Here you will find preserved 7 years of conversation, photos, & knowledge about a site many people love. Vindolanda gets under the skin. (Figuratively and literally as a volunteer excavator!) It's a place you remember, filled with people you remember!

Thanks for 7 great years!

20th Annual Charity Concert
Hi Sue

Hope you and family are keeping well. Just a short note to let you know we've purchased 4 tickets for the Essentially English concert on 8 July 2012. Really looking forward to going, we haven't been to the Phil for ages. Will spread the word round friends/family/work colleagues.

Keep up the good work!

Best wishes
Dilys (and Jim) :)

Collapse of wall at Pompeii
Hi Harry

Hope you are keeping well.

Re: Pompeii -Jim and I came back from southern Italy on 18 April 2012, first proper holiday we have had in years as we have usually spent all our leave digging at V. We spent two full days at Pompeii and one full day at Herculaneum. Of the two sites, we felt Herculaneum was the more interesting. Unfortunately, at both sites there were quite a few areas closed to the public - they were also probably the best bits as well. At Pompeii we were very surprised and I have to say disappointed in particular to see so much rubbish on site, mostly left by workmen, couldn't believe it - mastic tubes, rubble, you name it, it was there. We couldn't understand why workmen didn't clear up after themselves and why the site didn't employ someone literally to go through the full site clearing away believe it or not visitor rubbish. We were interested to see workmen at Pompeii consolidating a wall, they appeared to be making a right mess of it and it looked very much as though they weren't using lime mortar like Geoff and Kenny who I have to say are doing an absolute sterling job on site at V working very hard with results that are really professional. Looking at the Telegraph article you cited, having seen Pompeii myself in the flesh, I'm not surprised that having been uncovered and open to the elements, that parts are literally falling down. You're quite right, if they don't do something soon, it won't be there for future generations to see and marvel at.

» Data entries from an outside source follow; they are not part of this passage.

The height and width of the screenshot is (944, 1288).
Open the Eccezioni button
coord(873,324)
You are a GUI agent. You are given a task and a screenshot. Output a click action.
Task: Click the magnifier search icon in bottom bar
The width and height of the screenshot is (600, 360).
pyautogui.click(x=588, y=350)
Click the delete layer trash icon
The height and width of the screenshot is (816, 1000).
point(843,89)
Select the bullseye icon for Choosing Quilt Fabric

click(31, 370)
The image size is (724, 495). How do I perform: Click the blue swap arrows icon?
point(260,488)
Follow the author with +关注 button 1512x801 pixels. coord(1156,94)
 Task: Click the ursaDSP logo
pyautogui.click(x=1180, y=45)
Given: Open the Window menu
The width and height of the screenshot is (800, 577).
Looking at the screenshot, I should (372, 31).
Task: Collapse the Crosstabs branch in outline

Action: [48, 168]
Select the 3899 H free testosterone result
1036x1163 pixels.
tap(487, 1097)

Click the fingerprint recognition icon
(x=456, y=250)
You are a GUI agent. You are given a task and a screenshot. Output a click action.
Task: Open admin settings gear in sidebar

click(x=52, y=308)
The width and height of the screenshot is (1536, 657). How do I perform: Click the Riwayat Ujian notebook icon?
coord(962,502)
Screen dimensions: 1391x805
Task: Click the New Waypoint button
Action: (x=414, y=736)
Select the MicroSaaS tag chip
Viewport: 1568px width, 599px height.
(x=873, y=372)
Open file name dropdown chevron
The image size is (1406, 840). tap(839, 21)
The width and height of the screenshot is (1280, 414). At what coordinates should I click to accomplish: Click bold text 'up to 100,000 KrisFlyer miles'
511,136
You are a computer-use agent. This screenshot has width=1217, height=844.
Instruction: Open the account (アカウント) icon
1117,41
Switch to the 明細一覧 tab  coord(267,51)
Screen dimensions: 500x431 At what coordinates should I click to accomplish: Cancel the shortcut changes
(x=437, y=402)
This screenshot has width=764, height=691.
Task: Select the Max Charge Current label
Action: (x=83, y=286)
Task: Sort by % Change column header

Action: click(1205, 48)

Re digging this last week, Jim, myself and David worked on our first day (Mon 30 Apr) on the massive slab unearthed the previous Friday. Digger came in the afternoon to lift the slab, unfortunately nothing was underneath, another connundrum to figure out. Why did the Romans do these things? Tuesday to Friday was spent clearing through Eric Birley's 1930s excavation, most was backfill but we finally got to the original clay underneath which was good and combined with David's portion (which was rounded in design and quite spectacular) showed where wooden beams would have been laid as foundations - Andy theorised that this could possibly have been for the first wooden fort, it could even be evidence of pre-Roman settlement, ? round house (David's theory) or animal enclosure, however, more will obviously need to be uncovered for Andy/Justin to have a clearer view - a case of 'watch this space' - very interesting. I'll ask Jim to put some photos on to show both trenches. Apparently when Eric excavated the area in 1930s, he apparently finally finished in the Autumn stating in his diary the reason being due to flooding in that area. Luckily for us we now have pumps to take the water out! Both trenches did flood on occasions, David's trench much more so, however, overall and despite this, weather-wise we were very lucky to have a dry week, the first so far and long may it continue facilitating real progress for Andy. We are back at the end of this month so will be able to see what's happened in the intervening period.

As an aside, as usual, we visited RAM on Saturday coming home and were very pleased at the changes that have been made since we last visited. RAM has truly become, in its own right, a real treasure of information about the life of the Roman soldier for both adults and children. We always tell friends/family etc who are visiting the area to go to RAM first then onto Vindolanda as it gives a good entree to the Trust and helps put its work into context.